LACS Lecture. Eating NAFTA: Mexico in a Post-Migration and Post-Labor Era

Alyshia Gálvez, Associate Professor, Lehman College-The City University of New York

Alyshia Gálvez Alyshia Gálvez
Alyshia Gálvez
Can we speak of Mexico today as having entered a post-migration and post-labor era? What is the place of average Mexicans in the post-NAFTA economy? Is the role imagined for them one only of consumption? If so, what are the health consequences of this? This presentation examines how trade policy and migration have altered one of the most basic elements of life: sustenance. It tells the binational story of the interdependent food system between Mexico and the U.S. and the consequences for people’s everyday lives and health of those interconnections.
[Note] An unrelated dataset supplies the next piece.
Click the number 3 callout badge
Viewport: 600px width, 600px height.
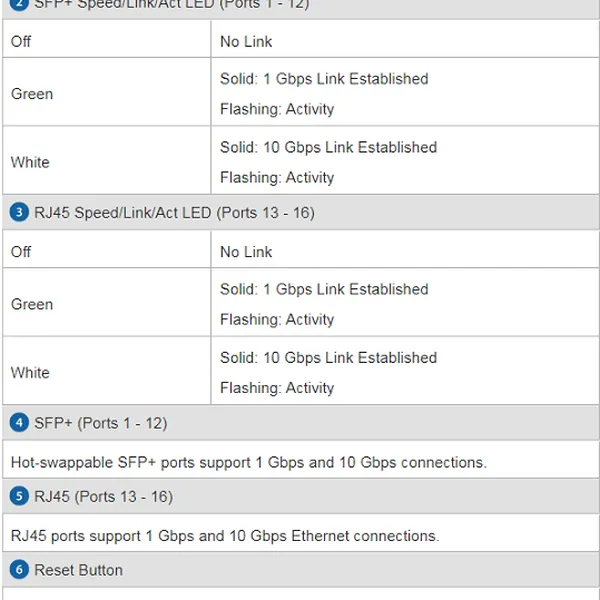19,213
How and what people eat in Mexico and the United States has transformed in the last two decades, with massive consequences for public health. This talk is based on Gálvez's book, a study that examines the connections between food policy and migration, and their connection to eating practices and health in Mexican communities on both sides of the border. The North American Free Trade Agreement has been closely analyzed at the level of policy and bilateral politics, including the ways that it has impacted the production and circulation of goods and services in North America. But very little has been done to analyze the micro-level changes to every day life experienced by people in the region. While trade policy has liberalized the flow of goods and currency, it has been accompanied by greater militarization of borders, and an illegalization of the circulation of workers. This study examines the current intersection of trade policy, globalization, and social programs in Mexico I argue that the rise of diet-related illness in Mexico is a logical outgrowth of trade and development policies and arrangements that favor food security over subsistence agriculture, “development” over sustainability, market participation over social welfare, and ideologies of self-care over public health care.